Saied’s dramatic move - a decade on from Tunisia’s 2011 revolution, often held up as the Arab Spring’s sole success story - comes even though the constitution enshrines a parliamentary democracy.
It "is a coup d’etat against the revolution and against the constitution," said Ennahdha, the lead party in Tunisia’s fractious ruling coalition, warning its members "will defend the revolution".
The powerful Tunisian General Labour Union (UGTT) which played a key role in the 2011 uprising, said the president had acted "in accordance" with the constitution to "prevent imminent danger and to restore the normal functioning" of the state.
U.S. Secretary of State Antony Blinken on July 26 spoke by telephone with the Tunisian president asking him to respect democracy and "maintain open dialogue with all political actors and the Tunisian people," the State Department said.
The European Union appealed to people to respect the "rule of law" and to "avoid any resort to violence" while former colonial ruler France urged a speedy return to "normal functioning" of the government.
Russia said it was monitoring the situation, while Turkey, where the government supports Ennahdha, called for "democratic legitimacy" to be restored.
The crisis follows months of deadlock between the president, the premier and Ennahdha chief Rached Ghannouchi, which has crippled the COVID response, as deaths have surged to one of the world’s highest per capita rates.
More than 18,000 people have died of coronavirus in a nation of 12 million.
Police also shuttered the local bureau of Qatari-based Al Jazeera television, the network’s Tunis director Lotfi Hajji said, warning that "what is happening is very dangerous, it is proof that freedom of the press is threatened".
Media organization Reporters Without Borders condemned the move, while Amnesty International called it a "deeply worrying precedent signalling that human rights are in danger".
Saied’s power-grab sparked jubilant rallies late on July 25 by supporters who flooded the streets of Tunis, waving the national flag and sounding their car horns as fireworks lit up the sky.
Since Saied was elected in 2019, he has been locked in a showdown with Mechichi and Ghannouchi, who is also house speaker.
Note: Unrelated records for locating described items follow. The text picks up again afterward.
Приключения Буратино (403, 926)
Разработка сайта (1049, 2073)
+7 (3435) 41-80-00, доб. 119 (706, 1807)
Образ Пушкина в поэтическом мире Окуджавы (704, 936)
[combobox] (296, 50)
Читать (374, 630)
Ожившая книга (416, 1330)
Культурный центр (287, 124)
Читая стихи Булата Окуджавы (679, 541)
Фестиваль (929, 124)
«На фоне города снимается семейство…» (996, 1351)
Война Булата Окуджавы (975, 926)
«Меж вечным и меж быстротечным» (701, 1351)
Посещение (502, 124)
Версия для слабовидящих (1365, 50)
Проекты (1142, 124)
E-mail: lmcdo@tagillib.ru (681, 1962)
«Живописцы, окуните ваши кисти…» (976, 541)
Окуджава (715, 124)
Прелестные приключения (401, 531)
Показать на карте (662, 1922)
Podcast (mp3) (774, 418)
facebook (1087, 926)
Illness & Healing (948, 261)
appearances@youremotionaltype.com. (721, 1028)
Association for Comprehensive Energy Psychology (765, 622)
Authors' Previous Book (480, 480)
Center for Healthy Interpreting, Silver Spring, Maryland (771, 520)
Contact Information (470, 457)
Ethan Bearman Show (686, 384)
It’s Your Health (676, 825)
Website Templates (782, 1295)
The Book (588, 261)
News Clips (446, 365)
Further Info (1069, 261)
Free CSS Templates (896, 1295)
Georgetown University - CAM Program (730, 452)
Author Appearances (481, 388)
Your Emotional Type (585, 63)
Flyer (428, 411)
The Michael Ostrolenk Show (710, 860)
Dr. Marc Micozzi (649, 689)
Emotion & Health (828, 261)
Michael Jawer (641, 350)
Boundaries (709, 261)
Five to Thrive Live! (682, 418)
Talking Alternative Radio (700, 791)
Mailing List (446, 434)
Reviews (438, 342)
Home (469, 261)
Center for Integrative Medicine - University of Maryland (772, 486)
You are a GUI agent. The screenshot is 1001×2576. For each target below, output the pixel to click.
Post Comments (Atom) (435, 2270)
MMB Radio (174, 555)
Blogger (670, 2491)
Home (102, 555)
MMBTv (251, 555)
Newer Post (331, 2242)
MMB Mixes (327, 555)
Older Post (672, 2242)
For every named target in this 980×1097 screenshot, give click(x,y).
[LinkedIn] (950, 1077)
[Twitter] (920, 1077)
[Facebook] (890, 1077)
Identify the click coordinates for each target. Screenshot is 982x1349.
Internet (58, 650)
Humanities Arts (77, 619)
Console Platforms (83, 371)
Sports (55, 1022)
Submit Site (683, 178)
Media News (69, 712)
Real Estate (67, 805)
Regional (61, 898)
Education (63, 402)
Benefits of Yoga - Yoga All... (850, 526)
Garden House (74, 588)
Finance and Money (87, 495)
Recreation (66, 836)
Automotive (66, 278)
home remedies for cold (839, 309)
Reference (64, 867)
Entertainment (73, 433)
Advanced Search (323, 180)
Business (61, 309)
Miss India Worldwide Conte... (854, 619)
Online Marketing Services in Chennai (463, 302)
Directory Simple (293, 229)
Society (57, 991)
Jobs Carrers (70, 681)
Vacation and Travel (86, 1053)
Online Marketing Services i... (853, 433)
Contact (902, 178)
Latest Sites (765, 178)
The rivalry has blocked ministerial appointments and diverted resources from tackling Tunisia’s many economic and social problems.
Saied said he would assume executive power "with the help" of a government whose new chief he would appoint himself.
Analysts said it was not clear what would happen next. "We are in the unknown," said Michael Ayari, from the International Crisis Group.
In the 10 years since Tunisia’s popular revolution toppled dictator Zine El Abidine Ben Ali, Tunisia has had nine governments.
Some have lasted just months, hindering the reforms needed to revamp the country’s struggling economy and poor public services.
July 25's drama began with mass protests against the government for its failures in tackling the pandemic.
A senior Ennahdha official, speaking to AFP on condition of anonymity, alleged that the protests and subsequent celebrations were choreographed by Saied.
After Saied’s announcement, one jubilant supporter, Nahla, hailed the president’s "courageous decisions".
But one man in his forties looked on without enthusiasm.
"These fools are celebrating the birth of a new dictator," he said.